DESCRIPTION OF THE TASK>
Take the line with "Task: Click the 갤럭시 S24 GO! bubble" as the first and the last line of the data as the end. Write out both and every line between exactly, except pictures.

Saved entries:
------------------------------------

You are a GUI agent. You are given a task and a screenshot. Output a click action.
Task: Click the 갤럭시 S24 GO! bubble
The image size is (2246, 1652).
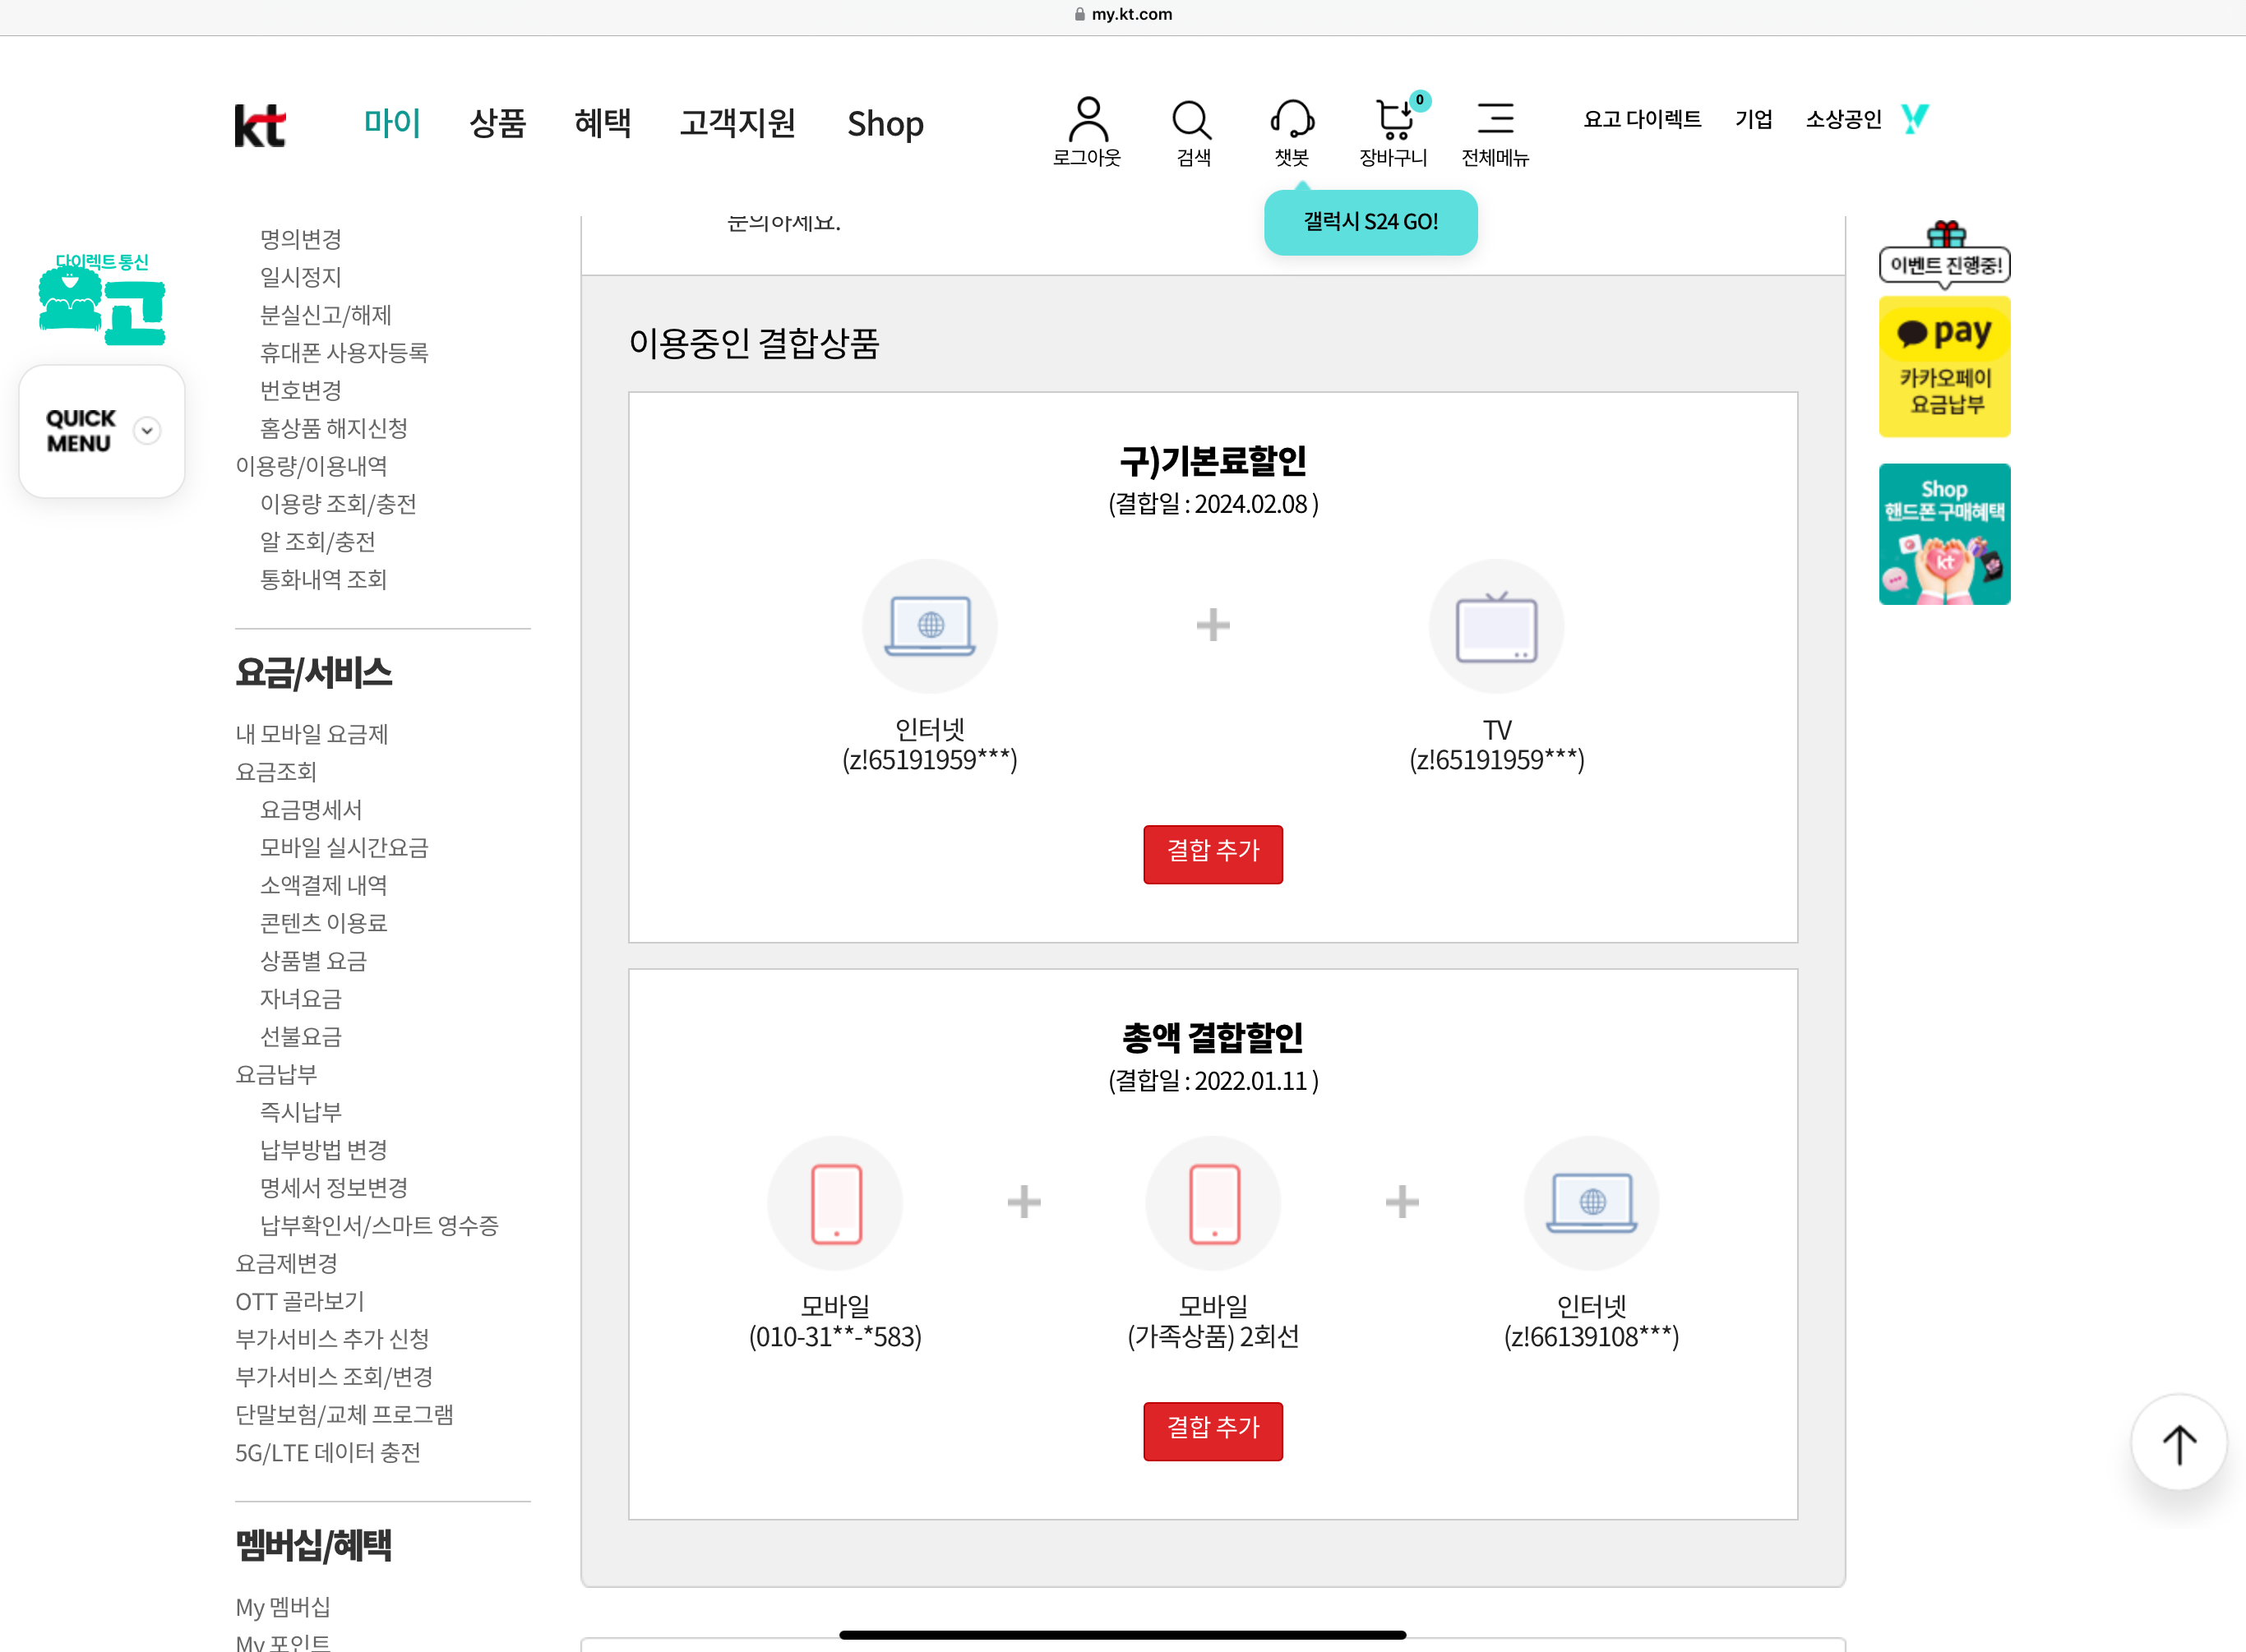click(1370, 222)
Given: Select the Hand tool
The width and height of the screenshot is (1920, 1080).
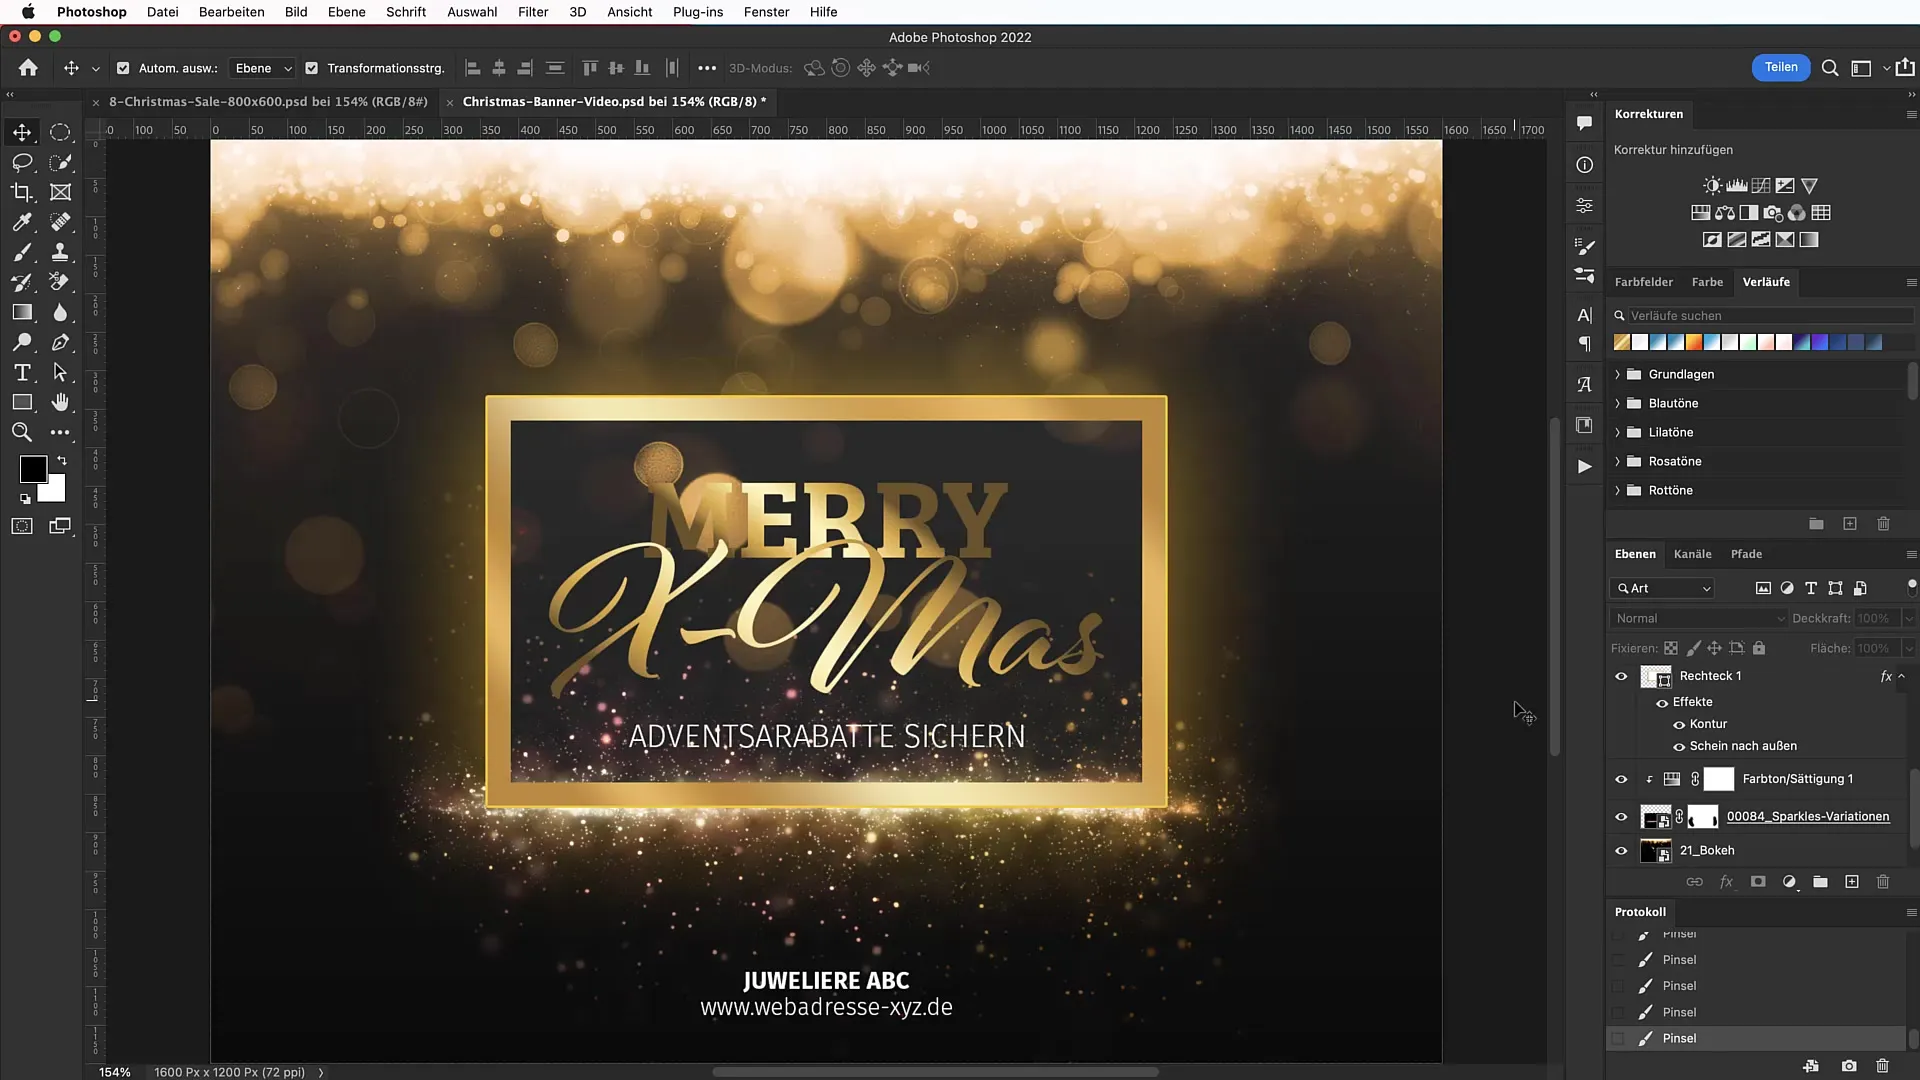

------------------------------------

SOLUTION>
Task: Click the 갤럭시 S24 GO! bubble
The image size is (2246, 1652).
click(1370, 222)
Given: Select the Hand tool
The width and height of the screenshot is (1920, 1080).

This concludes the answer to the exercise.